• [Exercise details] Your response should consist of the records, reproduced exactly.

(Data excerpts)
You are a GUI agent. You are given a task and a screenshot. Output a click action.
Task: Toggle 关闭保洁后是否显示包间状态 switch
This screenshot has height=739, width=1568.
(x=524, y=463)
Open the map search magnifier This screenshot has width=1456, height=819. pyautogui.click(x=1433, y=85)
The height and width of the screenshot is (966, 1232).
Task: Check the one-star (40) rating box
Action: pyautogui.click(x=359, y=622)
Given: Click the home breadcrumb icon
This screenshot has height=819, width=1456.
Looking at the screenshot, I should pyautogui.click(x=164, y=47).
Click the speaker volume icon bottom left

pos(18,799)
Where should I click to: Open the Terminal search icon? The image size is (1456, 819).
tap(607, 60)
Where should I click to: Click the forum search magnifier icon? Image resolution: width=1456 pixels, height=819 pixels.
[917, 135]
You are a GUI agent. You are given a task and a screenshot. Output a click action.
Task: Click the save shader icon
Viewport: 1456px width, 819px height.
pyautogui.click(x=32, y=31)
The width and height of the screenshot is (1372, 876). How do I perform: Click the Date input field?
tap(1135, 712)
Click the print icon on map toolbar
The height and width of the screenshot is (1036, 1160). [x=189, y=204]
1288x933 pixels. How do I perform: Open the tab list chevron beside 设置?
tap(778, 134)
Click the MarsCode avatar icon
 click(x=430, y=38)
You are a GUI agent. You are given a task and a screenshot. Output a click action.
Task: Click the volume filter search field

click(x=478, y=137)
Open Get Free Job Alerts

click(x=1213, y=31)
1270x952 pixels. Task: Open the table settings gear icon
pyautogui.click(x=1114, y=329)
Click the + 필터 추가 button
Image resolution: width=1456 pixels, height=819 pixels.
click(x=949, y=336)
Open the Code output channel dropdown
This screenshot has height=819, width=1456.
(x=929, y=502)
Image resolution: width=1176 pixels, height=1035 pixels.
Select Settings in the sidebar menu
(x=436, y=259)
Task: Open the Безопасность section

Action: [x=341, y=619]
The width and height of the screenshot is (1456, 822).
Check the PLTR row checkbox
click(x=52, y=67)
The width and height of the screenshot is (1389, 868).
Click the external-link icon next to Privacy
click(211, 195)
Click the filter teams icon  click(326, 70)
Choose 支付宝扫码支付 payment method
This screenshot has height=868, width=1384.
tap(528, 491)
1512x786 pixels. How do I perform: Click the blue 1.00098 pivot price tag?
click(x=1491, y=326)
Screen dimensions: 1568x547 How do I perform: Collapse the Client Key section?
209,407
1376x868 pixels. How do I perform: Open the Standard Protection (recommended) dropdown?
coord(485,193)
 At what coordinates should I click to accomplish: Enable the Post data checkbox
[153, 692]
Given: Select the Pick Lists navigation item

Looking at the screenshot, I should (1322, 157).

• [Exercise solution]
You are a GUI agent. You are given a task and a screenshot. Output a click action.
Task: Toggle 关闭保洁后是否显示包间状态 switch
This screenshot has height=739, width=1568.
(x=524, y=463)
Open the map search magnifier This screenshot has width=1456, height=819. pyautogui.click(x=1433, y=85)
The height and width of the screenshot is (966, 1232).
Task: Check the one-star (40) rating box
Action: pyautogui.click(x=359, y=622)
Given: Click the home breadcrumb icon
This screenshot has height=819, width=1456.
Looking at the screenshot, I should pyautogui.click(x=164, y=47).
Click the speaker volume icon bottom left

pos(18,799)
Where should I click to: Open the Terminal search icon? The image size is (1456, 819).
tap(607, 60)
Where should I click to: Click the forum search magnifier icon? Image resolution: width=1456 pixels, height=819 pixels.
[917, 135]
You are a GUI agent. You are given a task and a screenshot. Output a click action.
Task: Click the save shader icon
Viewport: 1456px width, 819px height.
pyautogui.click(x=32, y=31)
The width and height of the screenshot is (1372, 876). How do I perform: Click the Date input field?
tap(1135, 712)
Click the print icon on map toolbar
The height and width of the screenshot is (1036, 1160). [x=189, y=204]
1288x933 pixels. How do I perform: Open the tab list chevron beside 设置?
tap(778, 134)
Click the MarsCode avatar icon
 click(x=430, y=38)
You are a GUI agent. You are given a task and a screenshot. Output a click action.
Task: Click the volume filter search field

click(x=478, y=137)
Open Get Free Job Alerts

click(x=1213, y=31)
1270x952 pixels. Task: Open the table settings gear icon
pyautogui.click(x=1114, y=329)
Click the + 필터 추가 button
Image resolution: width=1456 pixels, height=819 pixels.
click(x=949, y=336)
Open the Code output channel dropdown
This screenshot has height=819, width=1456.
(x=929, y=502)
Image resolution: width=1176 pixels, height=1035 pixels.
Select Settings in the sidebar menu
(x=436, y=259)
Task: Open the Безопасность section

Action: [x=341, y=619]
The width and height of the screenshot is (1456, 822).
Check the PLTR row checkbox
click(x=52, y=67)
The width and height of the screenshot is (1389, 868).
Click the external-link icon next to Privacy
click(211, 195)
Click the filter teams icon  click(326, 70)
Choose 支付宝扫码支付 payment method
This screenshot has height=868, width=1384.
tap(528, 491)
1512x786 pixels. How do I perform: Click the blue 1.00098 pivot price tag?
click(x=1491, y=326)
Screen dimensions: 1568x547 How do I perform: Collapse the Client Key section?
209,407
1376x868 pixels. How do I perform: Open the Standard Protection (recommended) dropdown?
coord(485,193)
 At what coordinates should I click to accomplish: Enable the Post data checkbox
[153, 692]
Given: Select the Pick Lists navigation item

Looking at the screenshot, I should (1322, 157).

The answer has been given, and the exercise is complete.